DES MOINES, Iowa — The Urbandale Community School District informed parents that their student would need their permission to use a name other than what is on their birth certificate; and Urbandale isn’t the only school district.

The Johnston Community School District said the district is also requiring parental consent for nicknames, adding that there hasn’t been a whole lot of use of it.

The Des Moines Public School District told WHO 13 News that administration is finalizing the guidelines and they will be given to staff next week.

“I mean identity is important and it’s one of those things where, you know, the child I have in my life, you know, goes by multiple nicknames, including her regular name,” said Kiejah Mastin, a DMPS parent. “But, you know, it’s really up to her as to what she wants to be called.”

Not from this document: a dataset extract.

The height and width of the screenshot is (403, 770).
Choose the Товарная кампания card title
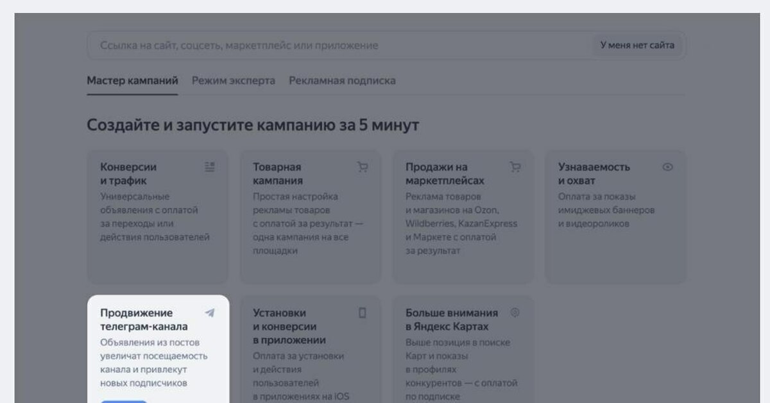(277, 174)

“I would say keep their name, not a nickname,” said Angellita Jones, a grandparent of a DMPS student. “That isn’t going to do you good if a stranger comes to pick up your child because there are numerous people named the same name.”

And there are posts from parents on social media, saying that they have been called about their student’s nickname. A post on X, formerly known as Twitter, by a parent in the West Des Moines Community School District, said she was called to confirm the name Carly for Caroline.

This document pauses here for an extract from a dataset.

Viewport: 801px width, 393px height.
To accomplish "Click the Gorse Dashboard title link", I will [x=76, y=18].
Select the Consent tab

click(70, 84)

All of these changes, along with book removal lists, are because of a new state law that just passed through the statehouse last session. Senate File 496 restricts school districts from educating students K-6th grade on gender identity and sexual orientation. It states that school districts won’t have books on shelves that contain “sex acts” as defined by Iowa code. The same bill also says a parent must be notified if a student is using pronouns that are different than their sex on their birth certificate.

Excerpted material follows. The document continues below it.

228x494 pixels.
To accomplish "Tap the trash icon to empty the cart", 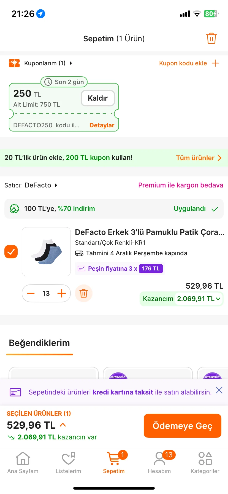I will click(211, 38).
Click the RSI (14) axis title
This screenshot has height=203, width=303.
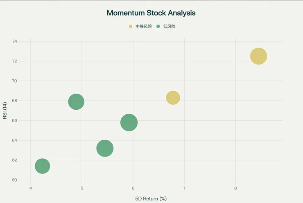[5, 111]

The last portion of the bill is the cause for these nickname policies. School districts have a lack of guidance from the State Department of Education and are interpreting the law strictly.

“The law is very general and when interpreting the law, it addresses any change in a child’s name that they wish to be called. And so if that was the intent of the legislature, which is very specific and very narrow, they needed to have written that in,” said Mike Beranek, the president of the Iowa State Education Association (ISEA).

School districts have been following guidance from their own legal counsel and counsel from the ISEA and the Iowa Association of School Boards (IASB). The IASB has recommended that schools apply this nickname policy in order to comply with the new law.

However, one of the state republican lawmakers who was critical in passing the legislation, said this is not how the law should be interpreted or applied.

“This portion of the bill is intended to make sure that schools can’t hide a child’s gender transition from their parents. The requirement of approval over a student’s name change only applies when it is ‘intended to affirm the student’s gender identity.’ Nicknames aren’t and never were a part of this bill.”

“Schools should never be keeping secrets from parents about their children. Unfortunately, some Iowa school districts had policies that intentionally kept parents in the dark about their own child’s life. Thanks to Iowa House Republicans, that will no longer be the case.

Iowa State Representative Skyler Wheeler, (R), District 4 from Orange City

Representative Wheeler was the chair of the Iowa House Education committee just last session when the bill was passed.